Tell us a little bit about Women 2.0.
I am the Team Lead & Speaker Coordinator for the London Group of Women 2.0. Women 2.0 is partnered with Google for Entrepreneurs and creates an inclusive community for anyone working, innovating, or investing in technology.
Which tech organisations are your excited about at the moment and why?
Women 2.0 (which I have described above), Apps for Good (which teaches students technology/entrepreneurship/start-up skills in schools through engaging with tech professionals; the students build an app and then engage in pitching competitions), Stemmettes (which encourages students to get involved with STEM careers) and, of course, Geekettes.
What achievement are you most proud of?
Meeting and being introduced to the Queen at Buckingham Palace during a conference on Youth, Education and the Commonwealth.

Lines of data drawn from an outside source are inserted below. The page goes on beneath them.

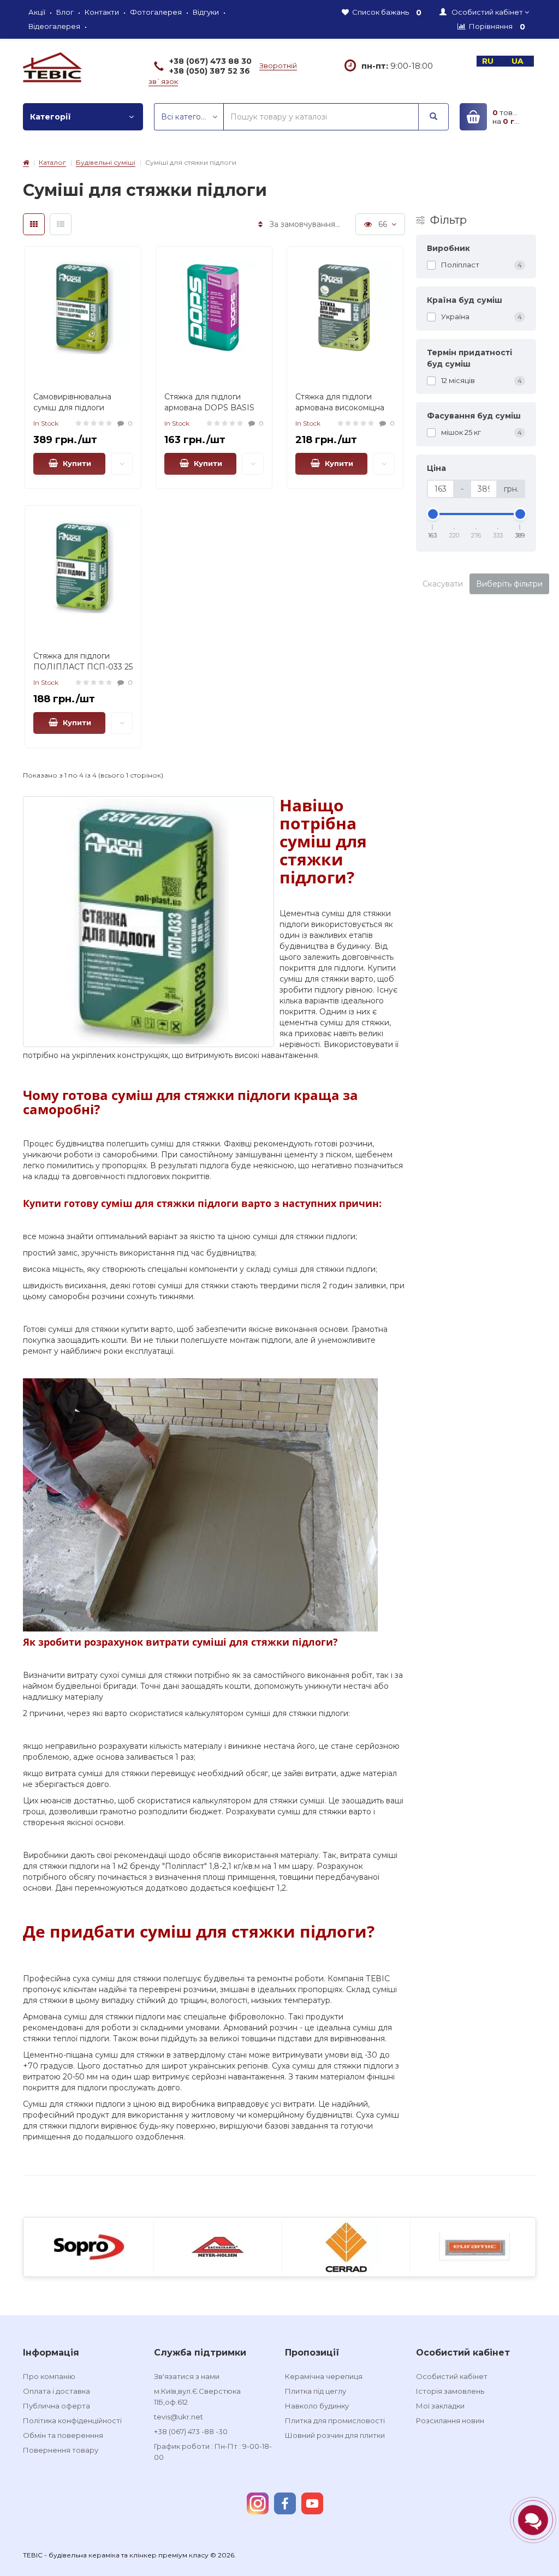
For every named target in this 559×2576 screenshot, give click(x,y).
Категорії (50, 117)
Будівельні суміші (105, 162)
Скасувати (443, 584)
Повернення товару (60, 2450)
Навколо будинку (317, 2405)
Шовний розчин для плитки (335, 2435)
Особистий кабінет (451, 2376)
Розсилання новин (450, 2420)
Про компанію (49, 2376)
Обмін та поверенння (63, 2435)
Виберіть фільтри (509, 584)
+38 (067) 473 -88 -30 (191, 2431)
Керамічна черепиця (323, 2376)
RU (489, 61)
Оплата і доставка (56, 2391)
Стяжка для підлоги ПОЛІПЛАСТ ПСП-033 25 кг (83, 667)
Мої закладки (440, 2405)
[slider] (432, 514)
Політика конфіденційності (72, 2420)
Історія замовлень (450, 2391)
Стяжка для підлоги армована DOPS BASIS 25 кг (209, 407)
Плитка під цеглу (315, 2391)
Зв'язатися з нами (186, 2376)
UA (519, 61)
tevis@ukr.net (178, 2416)
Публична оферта (56, 2405)
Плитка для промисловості (335, 2420)
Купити (74, 463)
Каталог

What is the best piece of advice you ever received?
"If you're on a path that's beaten, it's not your path."
“Holding on to anger is like grasping a hot coal with the intent of throwing it at someone else; you are the one who gets burned.”
What are your plans for the future?
To allow myself to be open to serendipitous opportunity. To connect, collaborate and empower.
Any advice for the Geekettes of London?
London is a really exciting place to be a Geekette, there is so much opportunity to learn! Go out and do things and make connections. I would suggest the Tech London Scene which exists in all over London and some places to start would be attending a Women 2.0 event (our next event is on May 1st), getting involved in Apps for Good, going to Google Campus, and meeting other like-minded people as well as people who will complement your skill-set.